Complementary and Alternative Medicine Use by Patients with Inflammatory Bowel Disease: An Internet Survey

Robert J Hilsden,1 Jon B Meddings,2 and Marja J Verhoef1

1Department of Community Health Sciences, University of Calgary, Calgary, Alberta, Canada
2Department of Medicine, University of Calgary, Calgary, Alberta, Canada

Received 16 June 1998; Accepted 21 October 1998

Copyright © 1999 Hindawi Publishing Corporation. This is an open access article distributed under the Creative Commons Attribution License, which permits unrestricted use, distribution, and reproduction in any medium, provided the original work is properly cited.


OBJECTIVES: To determine the degree and determinants of the use of complementary and alternative medicine (CAM) by patients with inflammatory bowel disease (IBD) with the use of the Internet and to compare the results with those found by using a similar survey in patients attending gastroenterology clinics in Calgary, Alberta.

SUBJECTS AND METHODS: A cross-sectional survey of 263 patients with IBD with the use of a World Wide Web-based, structured questionnaire was conducted.

RESULTS: Complementary therapies had been used by 46% of patients in the previous two years. Current use was reported by 34%. Vitamins, herbal products and natural health practices were the most commonly reported therapies. Side effects and lack of effectiveness of standard therapies were the most commonly cited reasons for seeking complementary medicine. However, despite this, respondents who had previously received surgery, or intravenous or oral steroids were less likely to be current CAM users.

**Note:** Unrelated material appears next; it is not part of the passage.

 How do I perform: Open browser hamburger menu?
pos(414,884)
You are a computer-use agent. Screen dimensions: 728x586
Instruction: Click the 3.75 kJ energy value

Important differences between the determinants of and reasons for CAM use in the present study and those of a similar study of IBD patients in a local tertiary care setting were noted.

CONCLUSIONS: Complementary medicine use is common in patients with IBD. Differences in the determinants of and reasons for CAM use noted between the present Internet sample and a gastroenterology clinic sample suggest that conclusions from the present study and from previous studies based only on clinic samples provide a limited view of CAM use by people with IBD. More comprehensive assessments are needed.